The bash alternative used for benchmarking:

#!/bin/bash

PROGRAM=`which $1`
pidof -sq "$PROGRAM" && pkill -fx "$PROGRAM" || exec "$PROGRAM"

Other variants (like if/else or using the dash shell) saw no significant differences.

Note: While this is of course significant difference, many uses will still be fine-enough when using the bash alternative. This mostly makes a difference when starting a program, which is expected to take user input right afterwards.

Important Disclaimer

DO NOT USE THIS UTILITY WITH PROGRAMS THAT

  • LOOSE/CORRUPT DATA IF RAN TWICE OR MORE
  • SUFFER SECURITY PROBLEMS IF RAN TWICE OR MORE

The way this utility currently works is to first check whether the program is running and then perform an action.

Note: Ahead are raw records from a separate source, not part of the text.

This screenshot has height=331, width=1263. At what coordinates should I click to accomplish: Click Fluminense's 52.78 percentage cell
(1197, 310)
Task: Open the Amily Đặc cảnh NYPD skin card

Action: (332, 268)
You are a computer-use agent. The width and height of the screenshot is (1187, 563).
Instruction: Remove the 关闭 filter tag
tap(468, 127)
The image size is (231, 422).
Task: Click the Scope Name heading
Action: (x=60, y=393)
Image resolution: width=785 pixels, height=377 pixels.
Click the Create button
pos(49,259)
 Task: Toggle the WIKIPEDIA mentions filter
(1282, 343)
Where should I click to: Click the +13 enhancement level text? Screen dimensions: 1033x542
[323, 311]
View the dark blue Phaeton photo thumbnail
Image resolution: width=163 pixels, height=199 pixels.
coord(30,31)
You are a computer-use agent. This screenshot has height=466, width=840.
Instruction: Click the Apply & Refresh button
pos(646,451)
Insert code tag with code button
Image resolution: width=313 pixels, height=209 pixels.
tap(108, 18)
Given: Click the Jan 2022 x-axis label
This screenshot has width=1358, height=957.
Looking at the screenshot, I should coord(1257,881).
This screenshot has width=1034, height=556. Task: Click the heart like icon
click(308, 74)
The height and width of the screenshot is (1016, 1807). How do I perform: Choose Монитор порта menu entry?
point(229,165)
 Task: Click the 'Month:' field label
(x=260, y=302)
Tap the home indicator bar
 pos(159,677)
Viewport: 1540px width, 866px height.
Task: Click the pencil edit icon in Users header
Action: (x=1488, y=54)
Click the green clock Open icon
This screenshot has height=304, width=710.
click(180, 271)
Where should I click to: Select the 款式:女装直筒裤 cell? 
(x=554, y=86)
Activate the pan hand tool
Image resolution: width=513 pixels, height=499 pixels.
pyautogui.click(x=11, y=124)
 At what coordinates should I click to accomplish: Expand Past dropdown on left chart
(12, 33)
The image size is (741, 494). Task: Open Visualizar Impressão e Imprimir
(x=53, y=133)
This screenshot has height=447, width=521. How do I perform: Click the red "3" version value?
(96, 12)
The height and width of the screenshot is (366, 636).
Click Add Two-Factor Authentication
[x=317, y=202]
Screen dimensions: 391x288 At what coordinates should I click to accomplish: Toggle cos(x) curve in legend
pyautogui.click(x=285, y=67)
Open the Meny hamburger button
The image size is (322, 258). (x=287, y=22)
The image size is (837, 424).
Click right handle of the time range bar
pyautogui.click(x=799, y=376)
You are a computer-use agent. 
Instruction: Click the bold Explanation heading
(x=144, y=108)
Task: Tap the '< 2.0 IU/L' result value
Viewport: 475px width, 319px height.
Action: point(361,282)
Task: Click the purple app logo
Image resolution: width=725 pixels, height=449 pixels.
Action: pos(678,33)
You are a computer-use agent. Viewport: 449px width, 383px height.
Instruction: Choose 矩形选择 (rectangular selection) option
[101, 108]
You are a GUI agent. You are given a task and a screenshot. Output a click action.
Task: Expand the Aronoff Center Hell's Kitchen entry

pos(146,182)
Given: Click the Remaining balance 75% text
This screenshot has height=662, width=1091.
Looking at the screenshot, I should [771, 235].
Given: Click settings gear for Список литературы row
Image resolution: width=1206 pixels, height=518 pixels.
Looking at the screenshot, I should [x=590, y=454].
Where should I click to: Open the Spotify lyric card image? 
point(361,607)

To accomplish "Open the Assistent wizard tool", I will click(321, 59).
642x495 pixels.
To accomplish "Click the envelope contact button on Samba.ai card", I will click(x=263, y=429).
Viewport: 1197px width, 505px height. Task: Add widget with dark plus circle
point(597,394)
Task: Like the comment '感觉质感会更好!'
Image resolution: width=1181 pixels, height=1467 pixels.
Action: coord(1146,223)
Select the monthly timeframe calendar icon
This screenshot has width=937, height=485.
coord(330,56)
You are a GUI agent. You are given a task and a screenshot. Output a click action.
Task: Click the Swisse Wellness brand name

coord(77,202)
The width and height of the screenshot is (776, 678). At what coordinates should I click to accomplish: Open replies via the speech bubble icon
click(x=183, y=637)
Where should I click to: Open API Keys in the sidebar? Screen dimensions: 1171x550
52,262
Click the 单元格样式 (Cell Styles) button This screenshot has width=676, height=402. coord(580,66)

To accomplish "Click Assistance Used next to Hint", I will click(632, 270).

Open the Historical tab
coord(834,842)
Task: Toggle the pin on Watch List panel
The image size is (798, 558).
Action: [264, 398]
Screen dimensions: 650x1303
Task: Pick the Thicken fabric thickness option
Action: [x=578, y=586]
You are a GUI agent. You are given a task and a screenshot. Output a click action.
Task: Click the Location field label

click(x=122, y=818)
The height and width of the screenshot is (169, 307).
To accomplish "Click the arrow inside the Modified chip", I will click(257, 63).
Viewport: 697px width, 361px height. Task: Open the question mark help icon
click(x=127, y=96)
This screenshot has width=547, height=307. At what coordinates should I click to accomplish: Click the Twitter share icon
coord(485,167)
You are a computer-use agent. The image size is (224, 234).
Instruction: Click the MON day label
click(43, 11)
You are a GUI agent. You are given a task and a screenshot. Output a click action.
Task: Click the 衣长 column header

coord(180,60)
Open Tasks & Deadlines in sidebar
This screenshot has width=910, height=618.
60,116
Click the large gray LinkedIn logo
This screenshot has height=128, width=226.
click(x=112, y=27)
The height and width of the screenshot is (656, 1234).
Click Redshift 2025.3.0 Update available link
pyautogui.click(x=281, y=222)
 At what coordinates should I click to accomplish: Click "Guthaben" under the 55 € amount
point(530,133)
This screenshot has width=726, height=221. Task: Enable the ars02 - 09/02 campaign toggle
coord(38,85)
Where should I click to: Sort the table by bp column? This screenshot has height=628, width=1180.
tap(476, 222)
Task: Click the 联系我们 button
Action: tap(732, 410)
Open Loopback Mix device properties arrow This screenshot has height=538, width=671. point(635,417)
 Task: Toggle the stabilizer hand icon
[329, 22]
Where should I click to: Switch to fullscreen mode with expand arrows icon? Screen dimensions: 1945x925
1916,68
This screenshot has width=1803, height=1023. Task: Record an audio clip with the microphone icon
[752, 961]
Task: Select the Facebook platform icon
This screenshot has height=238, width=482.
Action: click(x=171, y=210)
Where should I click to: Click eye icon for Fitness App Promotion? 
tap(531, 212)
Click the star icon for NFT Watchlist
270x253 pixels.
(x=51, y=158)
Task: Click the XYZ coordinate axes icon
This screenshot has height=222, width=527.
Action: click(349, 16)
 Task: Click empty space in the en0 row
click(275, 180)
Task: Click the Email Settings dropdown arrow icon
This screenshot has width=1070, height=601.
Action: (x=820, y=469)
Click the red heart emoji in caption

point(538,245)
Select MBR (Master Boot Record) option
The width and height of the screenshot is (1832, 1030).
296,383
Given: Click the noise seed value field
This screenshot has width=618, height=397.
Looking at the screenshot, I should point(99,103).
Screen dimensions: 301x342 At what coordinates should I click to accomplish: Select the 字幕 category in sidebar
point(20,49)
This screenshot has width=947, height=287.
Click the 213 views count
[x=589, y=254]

This means there is a small window of time where two calls of this program could overlap and thus call the given subprogram or more times ("TOCTOU"). *

Furthermore, this program does NOT protect from any process being started normally in the command-line.¸**

All of this happens rarely, if ever in normal usage. (And in that case you could just close the spurious instance).

However, given an malevolent actor, this behavior can be provoked intentionally.

Thus:

  • Do NOT use this for e.g. restarting production databases or services like that (use systemd or something similar instead)!
  • If the application you are using has security vulnerabilities when ran multiple times DO NOT use it with oncer (And please try to contact the author about it or if you are able fix it yourself.)

* This problem could likely be mitigated using inter-process synchronization; It is unclear whether this is possible without a significant performance penalty; Feel free to make contribute or make suggestions.

** This is unfixable, as oncer has does not and should not have the wide-reaching permissions to do this;

Contributing

Contributions are welcome. - Please just open an issue or a PR.

By offering your code to be integrated in this project, you agree to license it with this projects license.